▶ EXERCISE AIM: Give the number of lines in the records below that contain the word "pixels", and nothing more.

[[ GIVEN DATA open ]]

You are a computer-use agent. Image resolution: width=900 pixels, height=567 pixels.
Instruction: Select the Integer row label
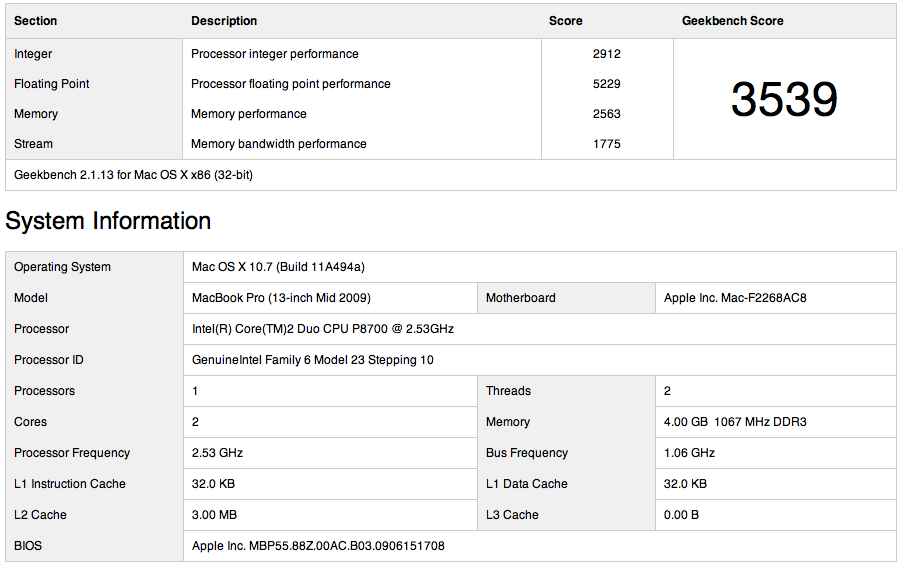(x=33, y=54)
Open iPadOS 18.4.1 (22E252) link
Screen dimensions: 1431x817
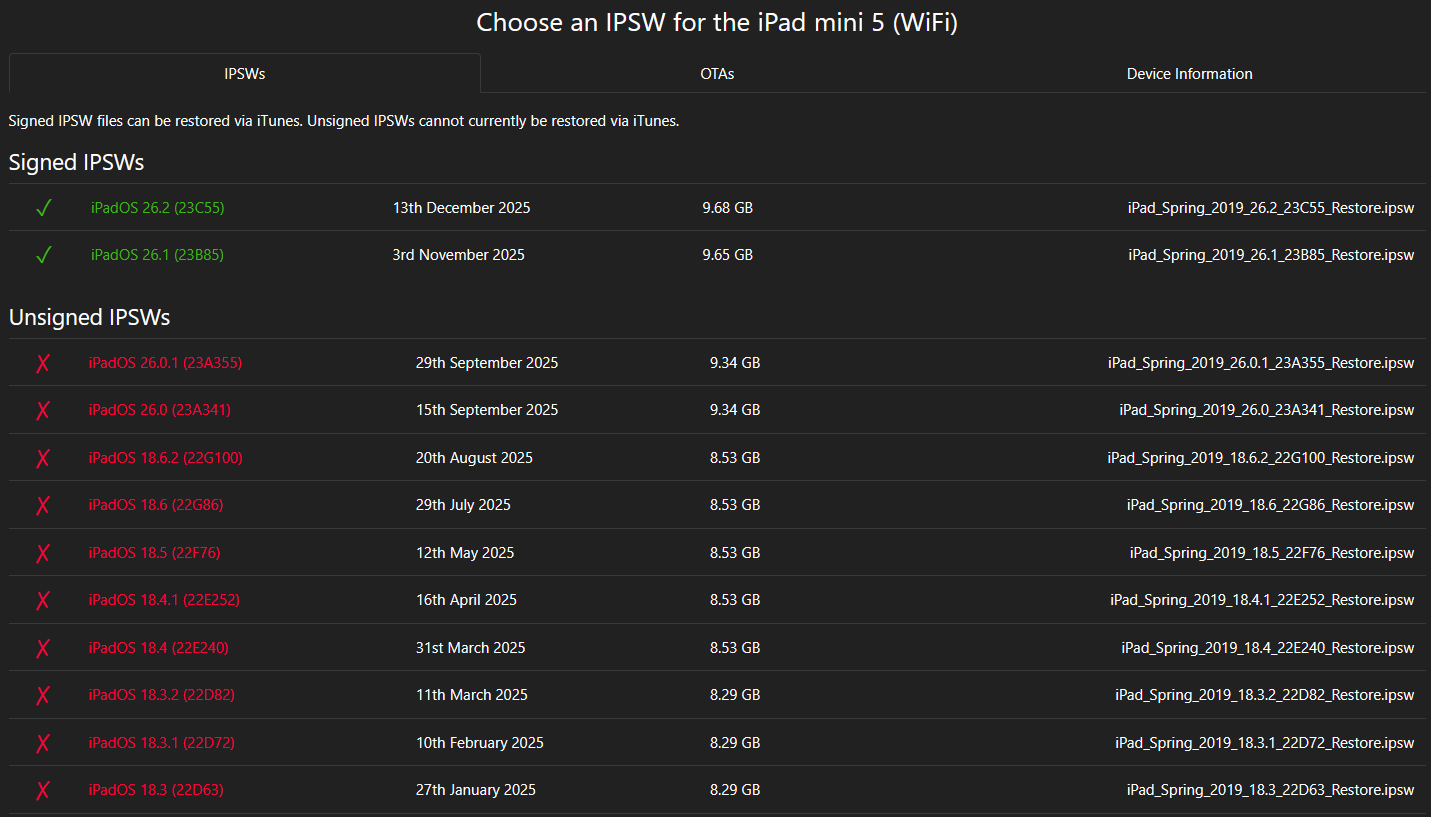click(164, 600)
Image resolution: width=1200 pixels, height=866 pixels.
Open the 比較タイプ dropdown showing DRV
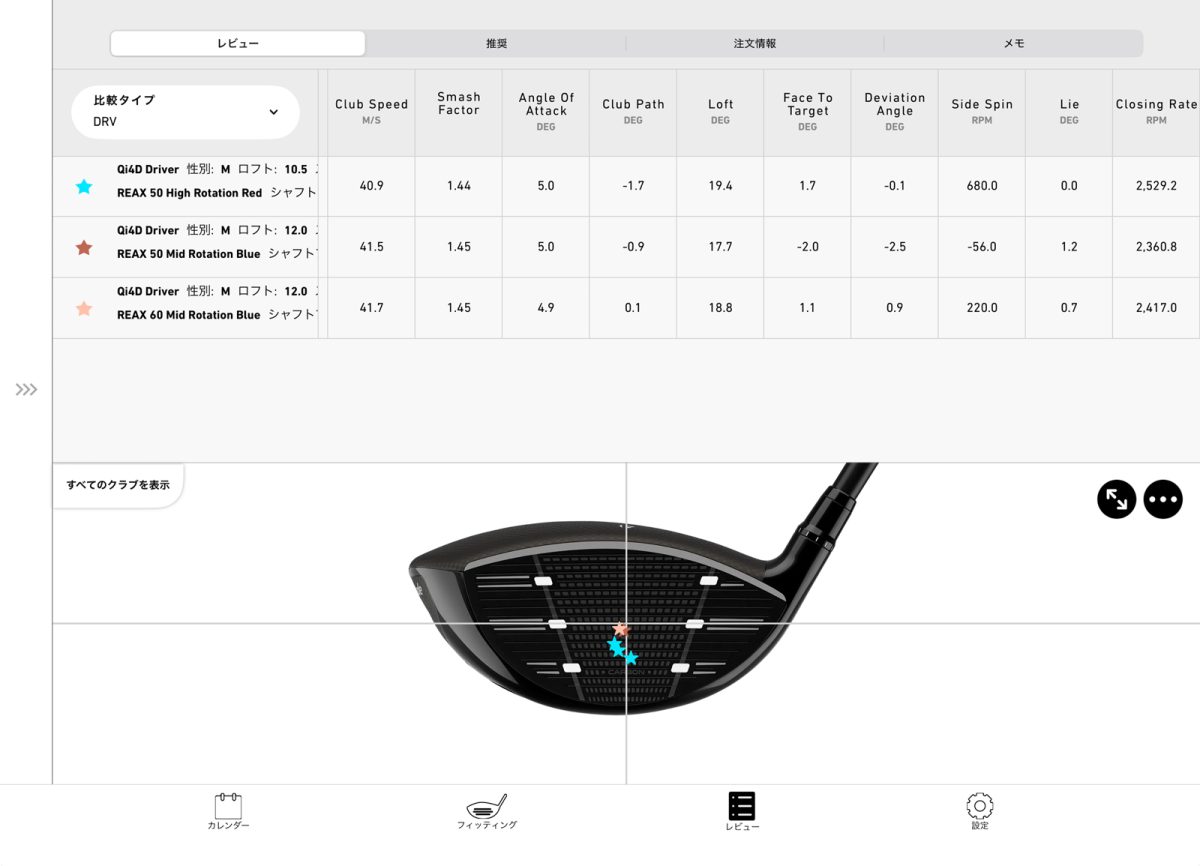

[[ GIVEN DATA closed ]]

▶ SOLUTION TO THE PROBLEM: 2